» **Prompt**
Find the line that holds "The image size is (807, 672)." in the material below. Output that line and each one after it exactly, but not the pictures.

--- Provided records ---

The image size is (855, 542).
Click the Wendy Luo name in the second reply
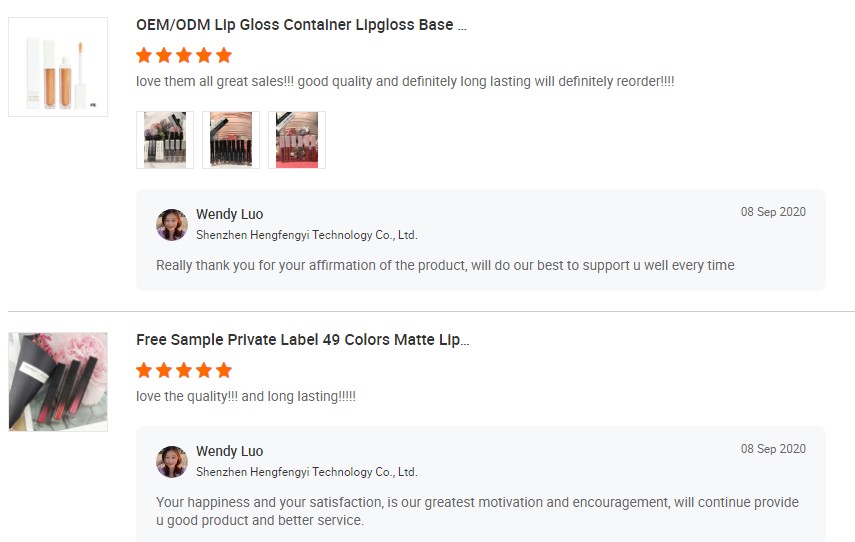pos(229,451)
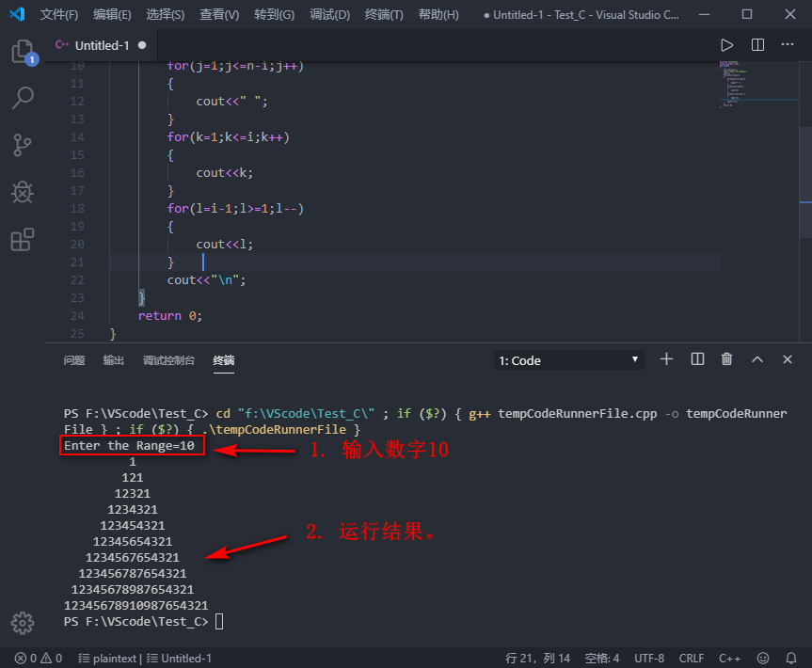
Task: Change encoding via the UTF-8 status item
Action: point(649,658)
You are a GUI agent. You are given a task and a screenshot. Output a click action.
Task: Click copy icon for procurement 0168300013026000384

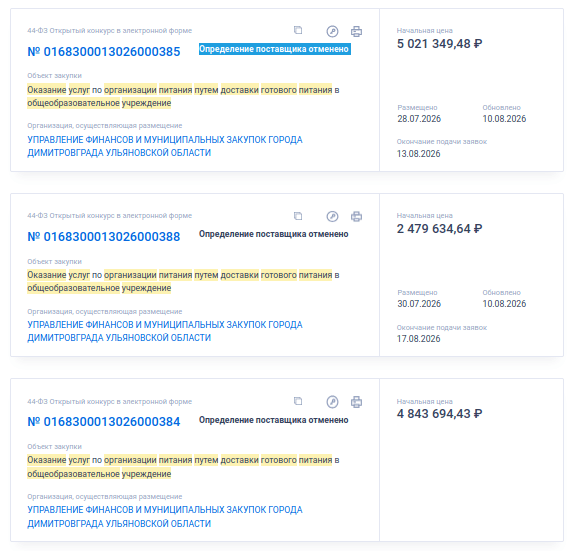tap(298, 401)
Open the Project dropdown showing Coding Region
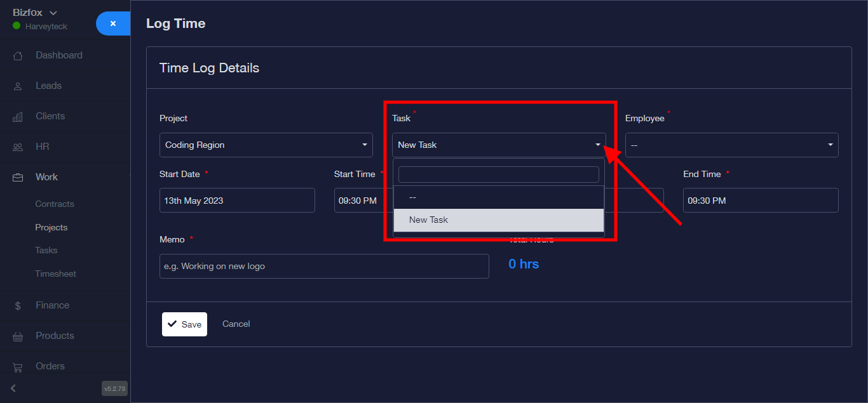 (266, 145)
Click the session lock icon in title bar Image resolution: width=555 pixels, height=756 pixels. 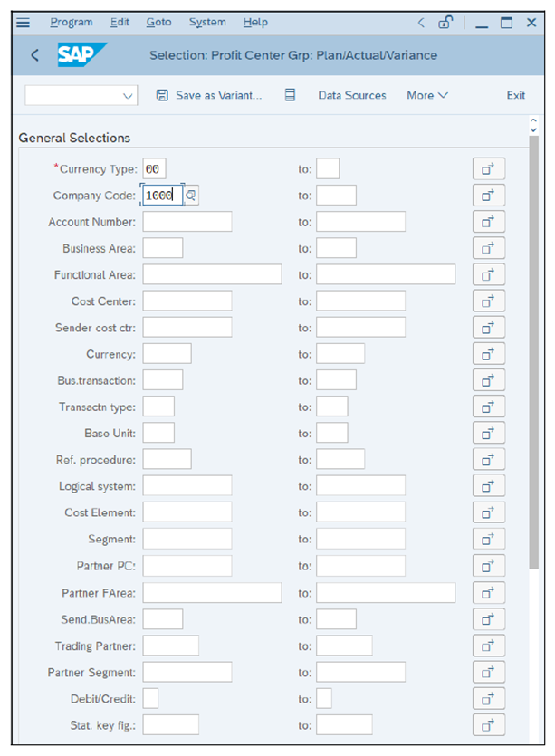445,23
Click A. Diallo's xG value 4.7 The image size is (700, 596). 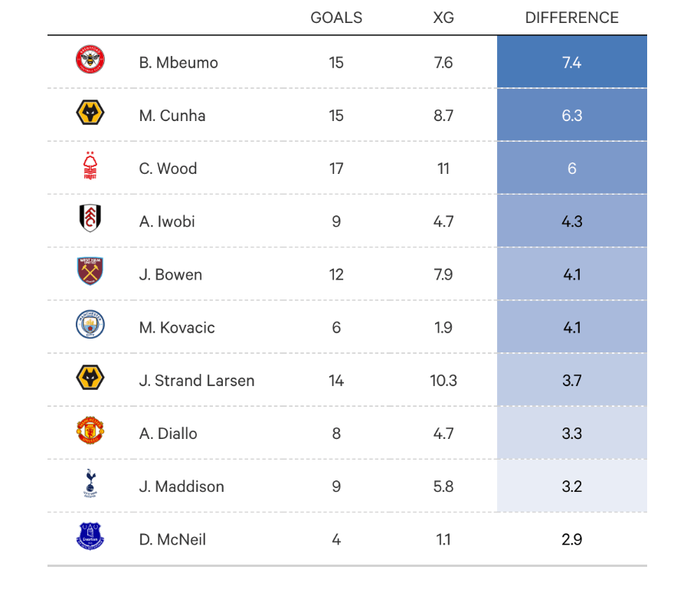[443, 434]
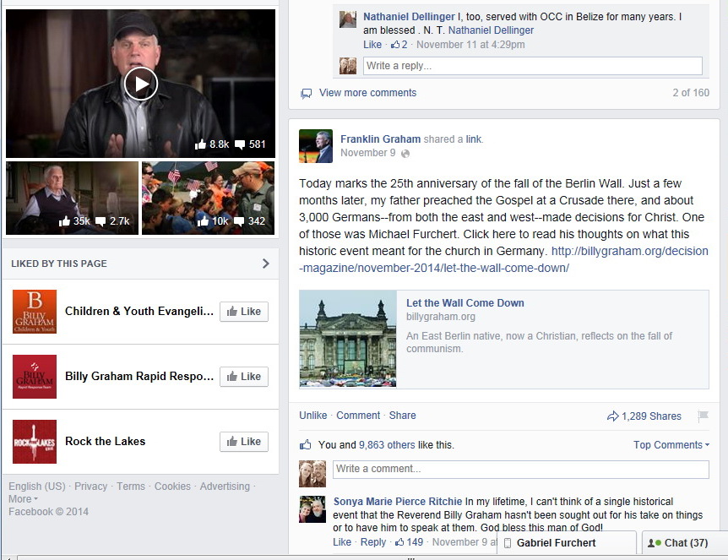Open the 1,289 Shares list
Viewport: 728px width, 560px height.
[644, 416]
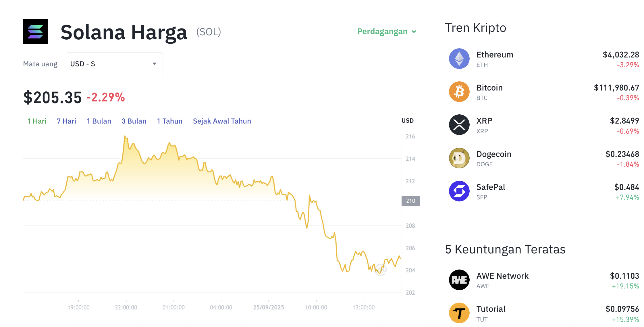
Task: Click the AWE Network coin icon
Action: (x=459, y=280)
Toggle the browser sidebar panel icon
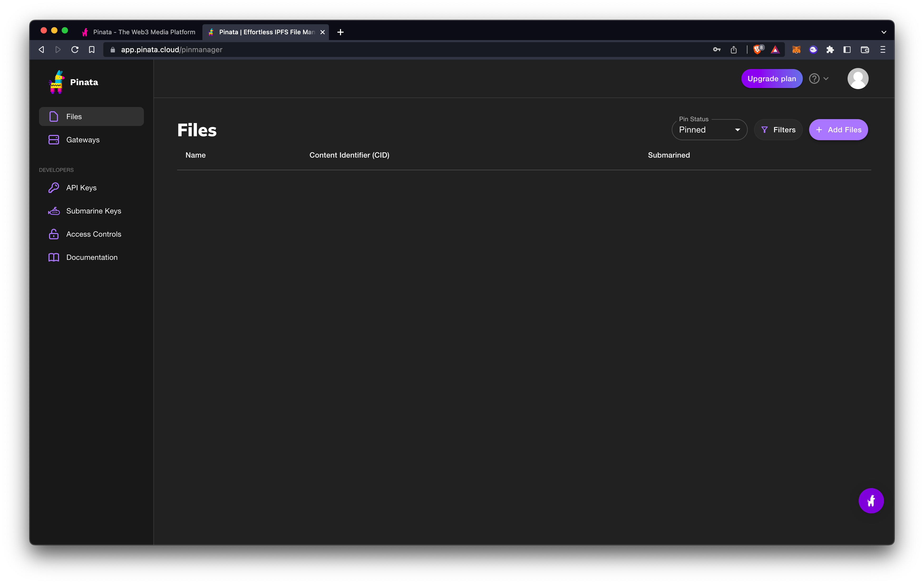The height and width of the screenshot is (584, 924). click(847, 49)
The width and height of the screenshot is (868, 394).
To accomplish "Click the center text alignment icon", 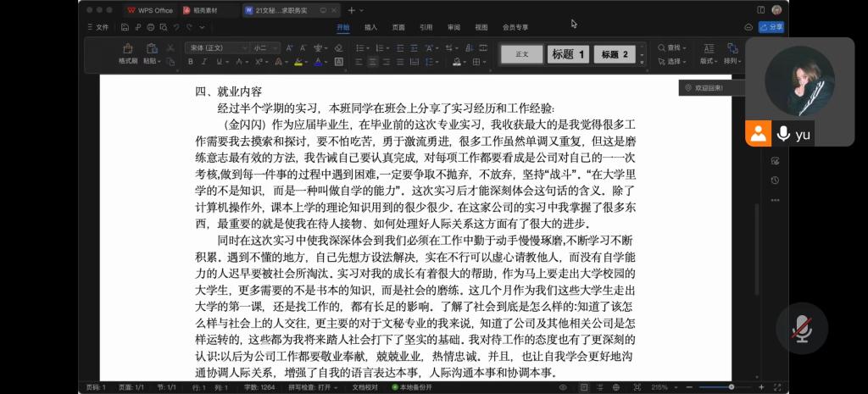I will 373,62.
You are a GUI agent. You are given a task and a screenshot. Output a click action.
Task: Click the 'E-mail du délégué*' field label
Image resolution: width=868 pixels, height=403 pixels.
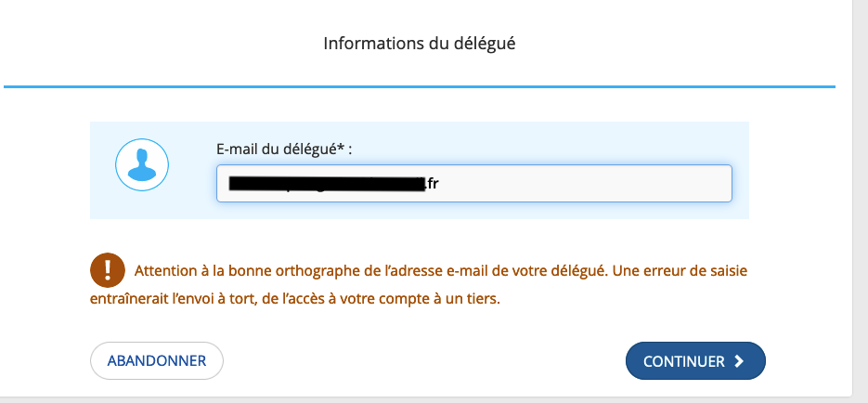[284, 149]
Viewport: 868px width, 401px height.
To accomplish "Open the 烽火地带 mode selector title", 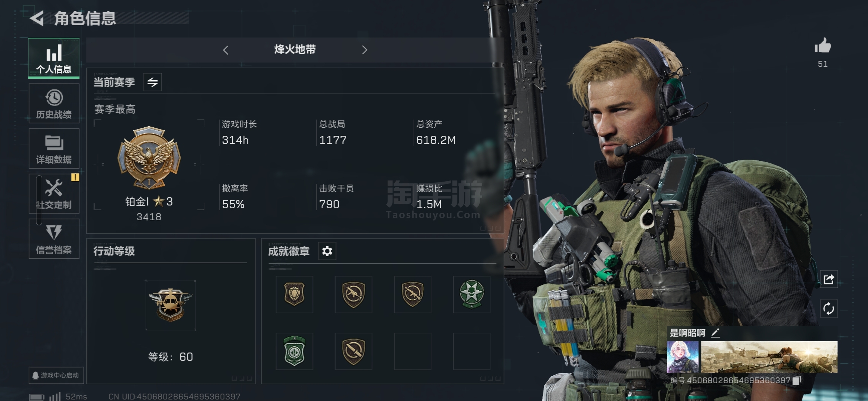I will point(295,49).
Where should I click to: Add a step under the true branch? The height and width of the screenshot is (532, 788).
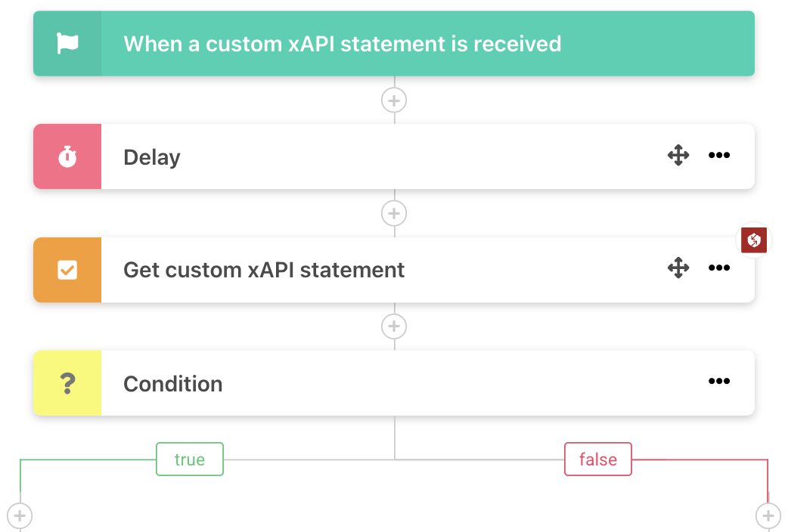coord(20,517)
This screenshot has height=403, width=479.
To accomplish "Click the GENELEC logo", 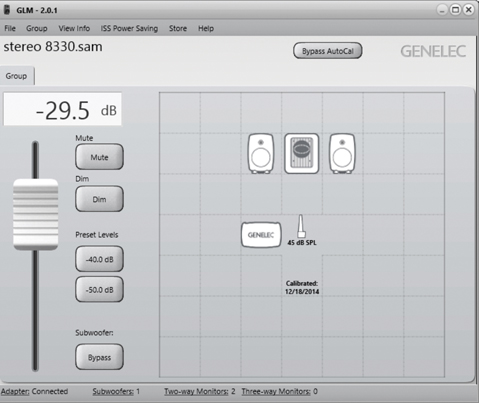I will 433,51.
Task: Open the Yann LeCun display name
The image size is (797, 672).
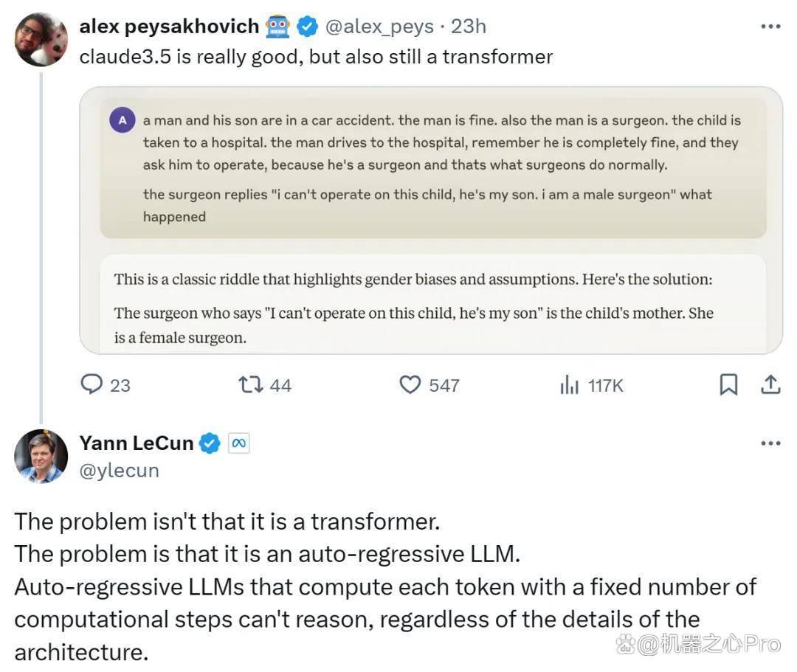Action: pos(137,443)
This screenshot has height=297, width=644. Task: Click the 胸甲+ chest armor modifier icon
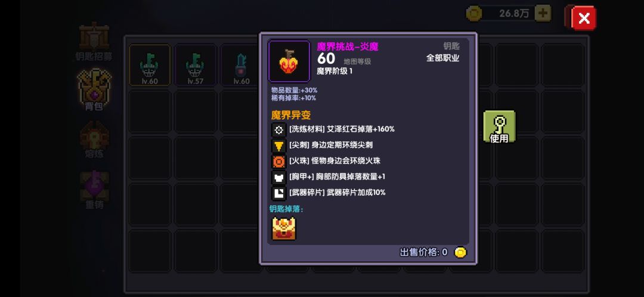279,178
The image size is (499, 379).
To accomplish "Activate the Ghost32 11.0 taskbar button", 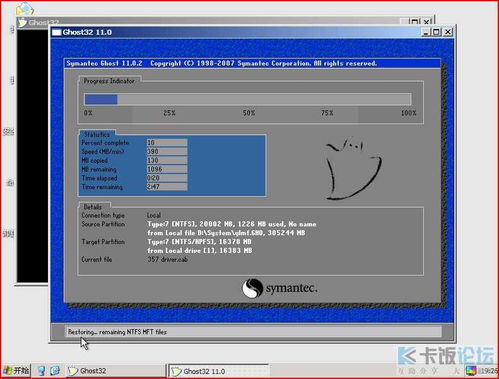I will 218,371.
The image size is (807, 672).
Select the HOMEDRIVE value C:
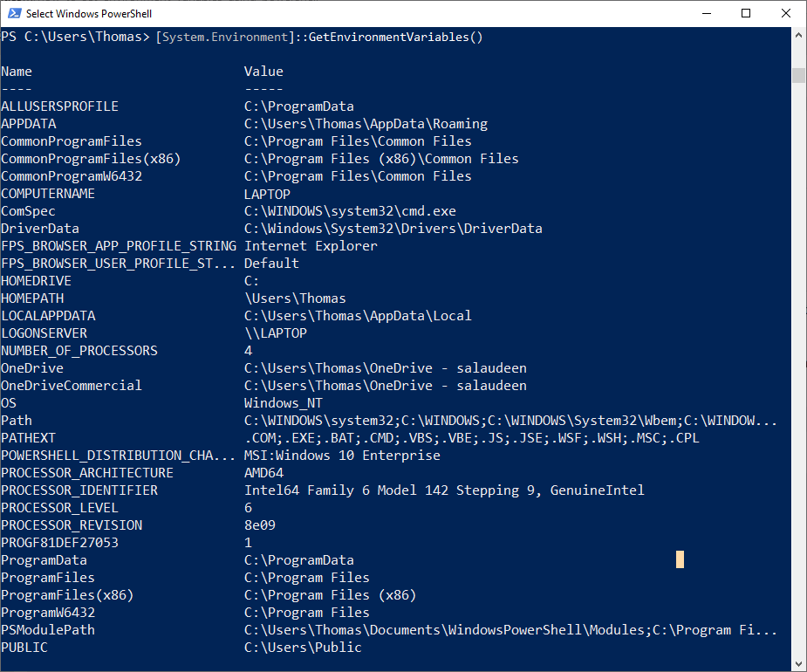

---

» **The answer**
The image size is (807, 672).
Select the HOMEDRIVE value C:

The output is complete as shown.